Thanks for expanding some minds here today, Chris.
Cheryl said…
you found time in your day to make me smile with a comment! Sorry I don't live in NY... I would love to come work at your clinic
Thank you both; I am blessed with such great blog buddies!
Mike said…
"12:45pm Look at clock and sigh. Eat lunch rabidly."

I'm guessing you did not have a napkin as you ate your slice of pie with whipped cream, so your mouth was foamy?

:-)
Donna said…
I am an OTA student in Virginia and helpless to understand why Occupational Therapy is not the therapy of choice for mental illness and wellness recovery. I am a mother of a child with AS, a daughter in law of ailing, elderly parents and wife to man suffering PTSD like symptoms from being downsized & still struggling to find meaning. And, no one within the medical or psychiatric community in which I live can help. One saving grace in my daughter's wellness was finding a pediatric OT trained in Sensory Integration Therapy. Yet, insurance, in its wisdom would not cover it. A counselor with half the training of an MOT can set up shop and be paid from insurance. But, OT? -- still at the mercy of Medicare and Physician's Referrals. Is this pervasive? Tell me there's hope! - Donna S.
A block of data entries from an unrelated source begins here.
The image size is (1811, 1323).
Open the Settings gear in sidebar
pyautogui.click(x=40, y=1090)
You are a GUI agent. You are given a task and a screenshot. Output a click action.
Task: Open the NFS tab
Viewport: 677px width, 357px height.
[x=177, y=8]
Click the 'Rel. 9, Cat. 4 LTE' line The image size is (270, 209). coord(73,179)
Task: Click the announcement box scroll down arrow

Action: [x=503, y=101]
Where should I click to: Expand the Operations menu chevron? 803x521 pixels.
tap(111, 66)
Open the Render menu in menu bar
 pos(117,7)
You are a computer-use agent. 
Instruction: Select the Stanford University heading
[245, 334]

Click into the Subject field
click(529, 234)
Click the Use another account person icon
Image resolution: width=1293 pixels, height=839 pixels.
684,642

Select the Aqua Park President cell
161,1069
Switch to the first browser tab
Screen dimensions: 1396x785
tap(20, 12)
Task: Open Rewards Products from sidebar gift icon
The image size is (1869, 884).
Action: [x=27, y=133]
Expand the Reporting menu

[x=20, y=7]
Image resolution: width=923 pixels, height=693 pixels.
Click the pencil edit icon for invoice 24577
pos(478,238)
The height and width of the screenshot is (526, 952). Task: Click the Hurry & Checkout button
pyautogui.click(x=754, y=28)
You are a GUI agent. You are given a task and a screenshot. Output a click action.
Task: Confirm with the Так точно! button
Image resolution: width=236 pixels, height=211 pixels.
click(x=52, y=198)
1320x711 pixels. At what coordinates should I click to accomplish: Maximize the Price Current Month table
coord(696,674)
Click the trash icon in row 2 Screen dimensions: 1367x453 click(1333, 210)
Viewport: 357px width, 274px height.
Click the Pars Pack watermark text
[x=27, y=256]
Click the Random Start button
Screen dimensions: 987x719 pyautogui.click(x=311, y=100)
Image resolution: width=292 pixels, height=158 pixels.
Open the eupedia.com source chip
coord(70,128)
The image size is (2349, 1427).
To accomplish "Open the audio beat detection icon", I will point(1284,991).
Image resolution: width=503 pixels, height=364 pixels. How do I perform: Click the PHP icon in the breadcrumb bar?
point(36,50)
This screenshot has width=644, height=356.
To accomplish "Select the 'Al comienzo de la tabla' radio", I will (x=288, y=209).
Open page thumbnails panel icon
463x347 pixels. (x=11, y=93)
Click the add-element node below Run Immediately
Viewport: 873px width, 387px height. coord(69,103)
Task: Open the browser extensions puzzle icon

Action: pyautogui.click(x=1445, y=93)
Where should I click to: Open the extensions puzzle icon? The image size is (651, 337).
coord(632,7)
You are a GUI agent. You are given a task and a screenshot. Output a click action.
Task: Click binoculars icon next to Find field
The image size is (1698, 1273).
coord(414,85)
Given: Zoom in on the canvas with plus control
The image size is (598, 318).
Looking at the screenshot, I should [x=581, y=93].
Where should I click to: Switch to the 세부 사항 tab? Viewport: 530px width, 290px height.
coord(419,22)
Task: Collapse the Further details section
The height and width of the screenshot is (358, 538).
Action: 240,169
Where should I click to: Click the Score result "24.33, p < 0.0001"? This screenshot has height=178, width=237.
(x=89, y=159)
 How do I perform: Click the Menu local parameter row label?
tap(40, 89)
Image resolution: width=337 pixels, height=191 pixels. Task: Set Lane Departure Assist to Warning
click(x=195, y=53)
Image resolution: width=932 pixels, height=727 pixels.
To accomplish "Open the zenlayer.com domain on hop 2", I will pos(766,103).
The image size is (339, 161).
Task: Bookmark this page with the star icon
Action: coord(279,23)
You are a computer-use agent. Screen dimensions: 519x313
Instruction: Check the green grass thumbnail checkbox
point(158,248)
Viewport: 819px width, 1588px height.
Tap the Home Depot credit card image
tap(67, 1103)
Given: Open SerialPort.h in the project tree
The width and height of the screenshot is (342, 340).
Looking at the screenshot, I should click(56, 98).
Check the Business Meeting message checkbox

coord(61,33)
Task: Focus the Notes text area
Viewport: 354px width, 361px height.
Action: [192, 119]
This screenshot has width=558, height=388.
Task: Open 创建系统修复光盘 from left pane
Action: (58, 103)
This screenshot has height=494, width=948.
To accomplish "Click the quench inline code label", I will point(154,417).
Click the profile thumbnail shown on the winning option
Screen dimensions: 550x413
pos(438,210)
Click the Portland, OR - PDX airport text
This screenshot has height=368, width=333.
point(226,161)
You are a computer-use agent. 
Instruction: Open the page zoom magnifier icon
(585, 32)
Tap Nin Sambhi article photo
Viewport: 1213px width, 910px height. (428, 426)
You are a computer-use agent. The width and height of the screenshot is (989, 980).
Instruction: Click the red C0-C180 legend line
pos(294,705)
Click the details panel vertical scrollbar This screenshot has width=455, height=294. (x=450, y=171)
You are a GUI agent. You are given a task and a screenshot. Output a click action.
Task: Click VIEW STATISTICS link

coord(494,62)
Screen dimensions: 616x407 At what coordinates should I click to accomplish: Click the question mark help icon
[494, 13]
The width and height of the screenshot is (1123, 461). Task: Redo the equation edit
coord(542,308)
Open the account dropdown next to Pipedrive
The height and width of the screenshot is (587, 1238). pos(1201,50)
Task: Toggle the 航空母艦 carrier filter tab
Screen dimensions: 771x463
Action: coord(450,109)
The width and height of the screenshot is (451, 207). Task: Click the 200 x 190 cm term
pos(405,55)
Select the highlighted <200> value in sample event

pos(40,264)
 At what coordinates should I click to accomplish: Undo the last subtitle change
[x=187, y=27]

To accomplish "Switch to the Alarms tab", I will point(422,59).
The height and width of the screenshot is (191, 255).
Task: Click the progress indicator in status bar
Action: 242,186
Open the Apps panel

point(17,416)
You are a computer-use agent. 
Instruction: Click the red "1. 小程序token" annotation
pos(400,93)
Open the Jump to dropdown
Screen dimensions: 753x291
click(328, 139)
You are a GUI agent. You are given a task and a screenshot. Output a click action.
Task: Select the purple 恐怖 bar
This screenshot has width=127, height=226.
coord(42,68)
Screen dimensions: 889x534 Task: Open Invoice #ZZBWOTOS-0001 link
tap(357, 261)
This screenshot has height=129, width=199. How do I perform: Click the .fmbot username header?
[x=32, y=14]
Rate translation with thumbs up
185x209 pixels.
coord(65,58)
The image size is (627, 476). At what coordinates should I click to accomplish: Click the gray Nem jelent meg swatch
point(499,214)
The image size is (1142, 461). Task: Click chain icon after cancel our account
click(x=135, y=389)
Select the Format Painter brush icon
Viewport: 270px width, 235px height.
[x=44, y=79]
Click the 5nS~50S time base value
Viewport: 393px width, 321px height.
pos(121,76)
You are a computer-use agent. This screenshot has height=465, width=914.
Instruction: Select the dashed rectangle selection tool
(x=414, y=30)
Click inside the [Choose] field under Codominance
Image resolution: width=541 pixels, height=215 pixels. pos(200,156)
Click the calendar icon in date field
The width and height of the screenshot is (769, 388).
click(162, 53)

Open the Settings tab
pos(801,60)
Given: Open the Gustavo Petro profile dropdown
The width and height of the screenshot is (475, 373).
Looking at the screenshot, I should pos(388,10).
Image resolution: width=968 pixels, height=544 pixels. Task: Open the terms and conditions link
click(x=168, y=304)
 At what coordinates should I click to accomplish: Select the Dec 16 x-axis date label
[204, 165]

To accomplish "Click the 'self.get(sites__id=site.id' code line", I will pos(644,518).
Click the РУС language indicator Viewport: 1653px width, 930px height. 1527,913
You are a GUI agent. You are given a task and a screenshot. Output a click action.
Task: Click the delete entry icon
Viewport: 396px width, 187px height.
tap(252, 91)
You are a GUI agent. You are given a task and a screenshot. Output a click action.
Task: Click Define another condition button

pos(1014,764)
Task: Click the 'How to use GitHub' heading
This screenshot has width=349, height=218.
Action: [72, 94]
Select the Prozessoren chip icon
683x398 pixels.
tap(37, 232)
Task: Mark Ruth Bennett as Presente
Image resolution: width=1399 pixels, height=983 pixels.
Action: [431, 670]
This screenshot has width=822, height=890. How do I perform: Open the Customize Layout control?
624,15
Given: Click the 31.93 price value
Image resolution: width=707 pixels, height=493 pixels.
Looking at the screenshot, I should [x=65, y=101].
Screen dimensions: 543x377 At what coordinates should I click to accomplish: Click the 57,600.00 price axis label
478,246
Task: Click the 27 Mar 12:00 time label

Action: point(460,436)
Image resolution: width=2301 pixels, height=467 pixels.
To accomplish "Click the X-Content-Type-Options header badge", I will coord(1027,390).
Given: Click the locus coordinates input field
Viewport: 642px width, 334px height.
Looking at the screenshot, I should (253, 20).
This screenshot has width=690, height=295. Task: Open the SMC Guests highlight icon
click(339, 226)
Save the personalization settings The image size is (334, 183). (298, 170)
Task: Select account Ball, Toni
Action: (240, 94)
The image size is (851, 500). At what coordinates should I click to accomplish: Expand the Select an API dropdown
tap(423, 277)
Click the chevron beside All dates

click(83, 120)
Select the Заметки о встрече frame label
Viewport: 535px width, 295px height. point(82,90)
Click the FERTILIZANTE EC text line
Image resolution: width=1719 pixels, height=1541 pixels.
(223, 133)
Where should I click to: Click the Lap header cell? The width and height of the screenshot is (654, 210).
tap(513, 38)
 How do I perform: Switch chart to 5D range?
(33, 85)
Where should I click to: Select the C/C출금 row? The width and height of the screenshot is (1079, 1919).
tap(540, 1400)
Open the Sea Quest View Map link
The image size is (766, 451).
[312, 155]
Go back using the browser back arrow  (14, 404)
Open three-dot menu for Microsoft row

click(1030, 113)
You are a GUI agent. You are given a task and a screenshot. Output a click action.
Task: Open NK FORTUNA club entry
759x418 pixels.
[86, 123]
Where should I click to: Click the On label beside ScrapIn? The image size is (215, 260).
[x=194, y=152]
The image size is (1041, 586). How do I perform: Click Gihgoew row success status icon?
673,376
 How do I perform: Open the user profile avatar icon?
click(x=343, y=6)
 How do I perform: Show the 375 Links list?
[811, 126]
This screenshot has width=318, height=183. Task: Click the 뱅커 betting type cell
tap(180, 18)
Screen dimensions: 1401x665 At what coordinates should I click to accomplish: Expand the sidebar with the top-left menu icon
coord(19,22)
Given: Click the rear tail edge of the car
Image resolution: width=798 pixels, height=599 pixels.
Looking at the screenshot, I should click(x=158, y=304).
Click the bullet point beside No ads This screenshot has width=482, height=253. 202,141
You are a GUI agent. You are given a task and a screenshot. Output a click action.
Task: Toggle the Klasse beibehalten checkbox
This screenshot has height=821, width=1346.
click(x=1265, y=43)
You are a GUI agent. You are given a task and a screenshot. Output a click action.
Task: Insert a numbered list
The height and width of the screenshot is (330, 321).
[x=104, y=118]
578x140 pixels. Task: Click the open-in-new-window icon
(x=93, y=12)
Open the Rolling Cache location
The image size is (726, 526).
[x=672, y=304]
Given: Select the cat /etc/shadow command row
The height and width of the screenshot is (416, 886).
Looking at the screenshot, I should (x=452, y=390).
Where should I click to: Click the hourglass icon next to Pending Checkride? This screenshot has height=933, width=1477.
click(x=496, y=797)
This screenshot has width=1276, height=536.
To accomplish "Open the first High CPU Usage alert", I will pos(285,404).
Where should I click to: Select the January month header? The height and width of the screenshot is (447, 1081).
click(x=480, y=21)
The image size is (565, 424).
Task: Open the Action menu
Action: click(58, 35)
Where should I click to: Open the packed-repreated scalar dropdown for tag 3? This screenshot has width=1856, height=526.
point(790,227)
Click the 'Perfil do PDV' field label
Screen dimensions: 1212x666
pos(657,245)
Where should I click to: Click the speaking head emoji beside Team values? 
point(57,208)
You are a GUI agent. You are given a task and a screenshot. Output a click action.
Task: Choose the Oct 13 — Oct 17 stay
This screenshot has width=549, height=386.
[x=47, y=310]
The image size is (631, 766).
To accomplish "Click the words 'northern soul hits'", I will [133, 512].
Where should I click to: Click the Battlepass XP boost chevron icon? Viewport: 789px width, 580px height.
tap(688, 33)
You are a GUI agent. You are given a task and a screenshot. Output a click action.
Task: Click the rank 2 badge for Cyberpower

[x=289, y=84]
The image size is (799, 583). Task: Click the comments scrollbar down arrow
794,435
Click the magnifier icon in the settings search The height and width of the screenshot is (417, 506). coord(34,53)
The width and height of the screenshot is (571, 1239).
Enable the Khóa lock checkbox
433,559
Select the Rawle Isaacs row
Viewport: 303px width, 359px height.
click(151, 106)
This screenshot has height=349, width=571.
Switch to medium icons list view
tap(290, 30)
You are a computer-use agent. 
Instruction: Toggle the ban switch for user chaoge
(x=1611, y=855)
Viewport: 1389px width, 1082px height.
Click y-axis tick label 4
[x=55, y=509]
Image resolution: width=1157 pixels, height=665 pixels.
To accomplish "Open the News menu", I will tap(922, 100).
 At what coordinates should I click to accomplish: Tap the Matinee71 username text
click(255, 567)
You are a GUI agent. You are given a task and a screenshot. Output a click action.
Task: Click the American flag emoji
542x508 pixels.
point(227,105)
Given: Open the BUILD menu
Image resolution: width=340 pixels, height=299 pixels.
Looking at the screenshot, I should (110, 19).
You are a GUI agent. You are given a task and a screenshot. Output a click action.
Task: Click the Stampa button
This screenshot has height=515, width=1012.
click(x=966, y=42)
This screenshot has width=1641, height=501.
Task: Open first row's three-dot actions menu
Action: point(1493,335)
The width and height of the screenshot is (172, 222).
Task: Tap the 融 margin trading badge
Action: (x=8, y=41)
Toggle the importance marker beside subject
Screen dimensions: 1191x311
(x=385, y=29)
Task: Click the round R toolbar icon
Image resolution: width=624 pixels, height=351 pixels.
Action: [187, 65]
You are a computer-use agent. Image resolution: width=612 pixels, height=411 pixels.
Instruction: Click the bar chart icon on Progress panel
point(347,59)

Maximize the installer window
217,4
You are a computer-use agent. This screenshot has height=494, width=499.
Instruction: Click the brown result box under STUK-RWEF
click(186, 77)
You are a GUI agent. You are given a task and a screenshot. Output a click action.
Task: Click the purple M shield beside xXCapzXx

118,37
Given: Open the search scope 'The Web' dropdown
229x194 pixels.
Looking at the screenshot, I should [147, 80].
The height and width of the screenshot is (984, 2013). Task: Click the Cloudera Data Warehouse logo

Hi Donna - thanks for writing.
I have been in private practice for many years and I find that it is quite rare when health insurance does not include occupational therapy as a covered benefit. Whether or not insurance covers intervention approaches which are evidence-based or not is another matter - but I don't think that we should expect insurance to cover treatment approaches that are still investigational. That being said, a child who has AS may benefit from many aspects of OT including improving social skills, addressing motor delays if they are present, and developing situational coping skills. There are mental health parity laws in many states so coverage for a wide variety of concerns is often possible. I think that there are many opportunities to make sure that we can meet the needs of children and families at the point of the problem, but if we persist in functionally politicizing our coding system by coding something 'sensory integration therapy' (which in itself has been poorly defined from the start) then WE are the ones who are placing the barriers up for people who need services. There are also many opportunities for families to receive services through municipal systems (like schools) so I would say there is a lot of hope - as long as we know how to effectively navigate these systems.